Mãe indígena abandonou os seus 3 filhos por não se conseguir adaptar à vida moderna

Esta é a história de Kenneth Good, um antropólogo americano especializado num grupo indígena do Sul da Venezuela chamado yanomami.

O grupo de índios, residente no meio da selva amazónica, é dos poucos grupos étnicos que ainda vive de forma idêntica à época que antecedeu a colonização da Europa, devido à complicada acessibilidade da sua localização.

Kenneth queria estudar os hábitos alimentares dos yanomami, e decidiu ir viver com eles durante algum tempo, nos anos 70.

Então, pesava a quantidade de proteínas que os índios ingeriam e acabou por ficar com eles muito mais tempo do que tinha pensado.

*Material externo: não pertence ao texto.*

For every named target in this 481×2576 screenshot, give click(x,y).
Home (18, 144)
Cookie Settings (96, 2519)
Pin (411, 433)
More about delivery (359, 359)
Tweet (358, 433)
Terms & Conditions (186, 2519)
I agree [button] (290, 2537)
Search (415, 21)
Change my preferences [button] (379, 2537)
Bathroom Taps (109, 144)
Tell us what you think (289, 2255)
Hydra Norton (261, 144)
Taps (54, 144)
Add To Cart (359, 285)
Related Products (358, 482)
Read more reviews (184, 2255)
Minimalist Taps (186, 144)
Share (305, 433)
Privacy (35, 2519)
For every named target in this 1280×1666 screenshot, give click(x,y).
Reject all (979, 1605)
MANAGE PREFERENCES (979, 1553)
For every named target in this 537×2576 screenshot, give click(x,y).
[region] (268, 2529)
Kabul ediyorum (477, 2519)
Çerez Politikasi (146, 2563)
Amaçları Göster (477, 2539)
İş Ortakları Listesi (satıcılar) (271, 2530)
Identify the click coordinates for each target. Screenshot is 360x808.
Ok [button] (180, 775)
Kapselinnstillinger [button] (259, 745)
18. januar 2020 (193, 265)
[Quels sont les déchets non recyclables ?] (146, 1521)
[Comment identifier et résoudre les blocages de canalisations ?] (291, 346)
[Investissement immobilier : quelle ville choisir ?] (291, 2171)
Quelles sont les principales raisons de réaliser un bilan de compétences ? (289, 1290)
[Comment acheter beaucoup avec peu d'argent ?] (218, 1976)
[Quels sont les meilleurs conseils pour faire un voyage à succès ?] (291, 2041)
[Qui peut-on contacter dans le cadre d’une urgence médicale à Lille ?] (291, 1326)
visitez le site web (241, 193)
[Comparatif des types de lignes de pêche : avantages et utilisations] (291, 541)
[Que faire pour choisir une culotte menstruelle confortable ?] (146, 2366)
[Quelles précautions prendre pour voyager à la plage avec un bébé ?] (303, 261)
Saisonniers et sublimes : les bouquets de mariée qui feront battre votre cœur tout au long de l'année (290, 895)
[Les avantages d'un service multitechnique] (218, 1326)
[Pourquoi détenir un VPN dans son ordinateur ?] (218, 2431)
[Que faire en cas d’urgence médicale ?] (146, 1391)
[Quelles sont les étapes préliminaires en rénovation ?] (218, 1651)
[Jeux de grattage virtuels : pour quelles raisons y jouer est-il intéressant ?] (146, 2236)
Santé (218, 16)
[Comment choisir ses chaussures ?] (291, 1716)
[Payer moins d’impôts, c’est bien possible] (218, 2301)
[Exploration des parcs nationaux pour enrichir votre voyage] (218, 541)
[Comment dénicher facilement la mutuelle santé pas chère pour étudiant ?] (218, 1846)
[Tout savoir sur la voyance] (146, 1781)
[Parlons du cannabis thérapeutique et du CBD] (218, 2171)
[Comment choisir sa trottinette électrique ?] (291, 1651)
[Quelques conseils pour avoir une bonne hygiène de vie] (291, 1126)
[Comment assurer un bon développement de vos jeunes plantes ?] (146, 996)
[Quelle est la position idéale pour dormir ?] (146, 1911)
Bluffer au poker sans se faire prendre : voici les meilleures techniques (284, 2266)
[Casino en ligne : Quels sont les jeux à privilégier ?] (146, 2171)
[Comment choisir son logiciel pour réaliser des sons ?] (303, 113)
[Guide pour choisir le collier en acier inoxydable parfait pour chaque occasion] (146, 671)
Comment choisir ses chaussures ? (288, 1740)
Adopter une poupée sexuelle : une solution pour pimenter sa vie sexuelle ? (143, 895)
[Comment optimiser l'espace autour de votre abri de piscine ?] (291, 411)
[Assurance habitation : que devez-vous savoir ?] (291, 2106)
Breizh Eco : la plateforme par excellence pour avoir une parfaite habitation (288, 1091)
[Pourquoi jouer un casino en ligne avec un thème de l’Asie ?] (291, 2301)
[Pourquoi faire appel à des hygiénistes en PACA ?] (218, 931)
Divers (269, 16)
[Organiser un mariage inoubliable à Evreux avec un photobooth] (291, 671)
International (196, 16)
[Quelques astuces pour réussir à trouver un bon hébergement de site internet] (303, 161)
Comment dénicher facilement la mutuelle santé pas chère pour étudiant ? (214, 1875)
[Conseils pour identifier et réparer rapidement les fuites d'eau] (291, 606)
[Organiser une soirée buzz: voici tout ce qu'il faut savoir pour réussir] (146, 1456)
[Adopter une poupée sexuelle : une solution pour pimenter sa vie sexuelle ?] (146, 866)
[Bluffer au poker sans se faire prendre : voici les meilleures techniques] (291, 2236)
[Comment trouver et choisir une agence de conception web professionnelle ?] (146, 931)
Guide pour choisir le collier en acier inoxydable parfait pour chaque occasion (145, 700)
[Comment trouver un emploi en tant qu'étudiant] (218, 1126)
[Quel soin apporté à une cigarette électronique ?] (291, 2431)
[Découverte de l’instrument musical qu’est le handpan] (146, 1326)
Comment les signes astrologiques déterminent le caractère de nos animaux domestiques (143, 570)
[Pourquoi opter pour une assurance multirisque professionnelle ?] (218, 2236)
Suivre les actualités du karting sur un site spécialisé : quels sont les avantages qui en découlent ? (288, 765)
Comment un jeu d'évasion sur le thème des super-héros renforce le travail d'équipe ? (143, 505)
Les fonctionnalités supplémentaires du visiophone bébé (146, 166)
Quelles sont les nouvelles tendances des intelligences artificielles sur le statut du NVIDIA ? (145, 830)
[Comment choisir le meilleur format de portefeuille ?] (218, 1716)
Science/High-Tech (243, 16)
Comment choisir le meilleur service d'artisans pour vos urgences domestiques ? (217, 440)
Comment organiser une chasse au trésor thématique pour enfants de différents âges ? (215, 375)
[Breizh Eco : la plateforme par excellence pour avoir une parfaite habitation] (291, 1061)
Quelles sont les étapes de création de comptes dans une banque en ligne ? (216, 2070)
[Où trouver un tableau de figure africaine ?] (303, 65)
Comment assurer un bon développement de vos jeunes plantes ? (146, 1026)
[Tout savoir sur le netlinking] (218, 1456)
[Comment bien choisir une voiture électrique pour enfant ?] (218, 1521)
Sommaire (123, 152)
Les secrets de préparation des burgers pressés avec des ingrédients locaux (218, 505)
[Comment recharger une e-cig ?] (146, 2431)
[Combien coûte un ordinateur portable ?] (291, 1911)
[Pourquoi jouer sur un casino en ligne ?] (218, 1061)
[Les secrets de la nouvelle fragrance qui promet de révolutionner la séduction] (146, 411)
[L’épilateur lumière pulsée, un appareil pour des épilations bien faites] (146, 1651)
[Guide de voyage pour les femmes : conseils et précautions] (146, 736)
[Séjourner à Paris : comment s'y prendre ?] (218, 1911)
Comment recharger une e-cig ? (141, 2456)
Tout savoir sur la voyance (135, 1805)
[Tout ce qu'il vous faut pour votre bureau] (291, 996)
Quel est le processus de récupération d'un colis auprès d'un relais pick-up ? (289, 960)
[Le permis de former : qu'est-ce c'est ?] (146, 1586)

Durante a sua estadia com a tribo, Kenneth aprendeu o idioma e foi acolhido como parte do grupo. Certo dia, o chefe dos índios disse para ele casar com a sua filha mais nova, uma menina de 12 anos chamada Yarima, mas como tinha 38 anos na altura, Kenneth sentiu que não podia fazer isso.

Porém, os anos foram passando e Yarima e Kenneth aproximaram-se e acabaram por se apaixonar.

Kenneth não ia levá-la para os EUA consigo, mas acabou por o fazer depois desta ser violentada por um grupo de homens numa das vezes que voltou à tribo.

O antropólogo estava longe de saber o impacto que aquela mudança de ares radical teria em Yarima, que nunca tinha visto nada sem ser selva e rios, e desconhecia edifícios e máquinas.

Da primeira vez que viu uma camionete, Yarima fugiu e escondeu-se, porque pensou que era um animal gigante.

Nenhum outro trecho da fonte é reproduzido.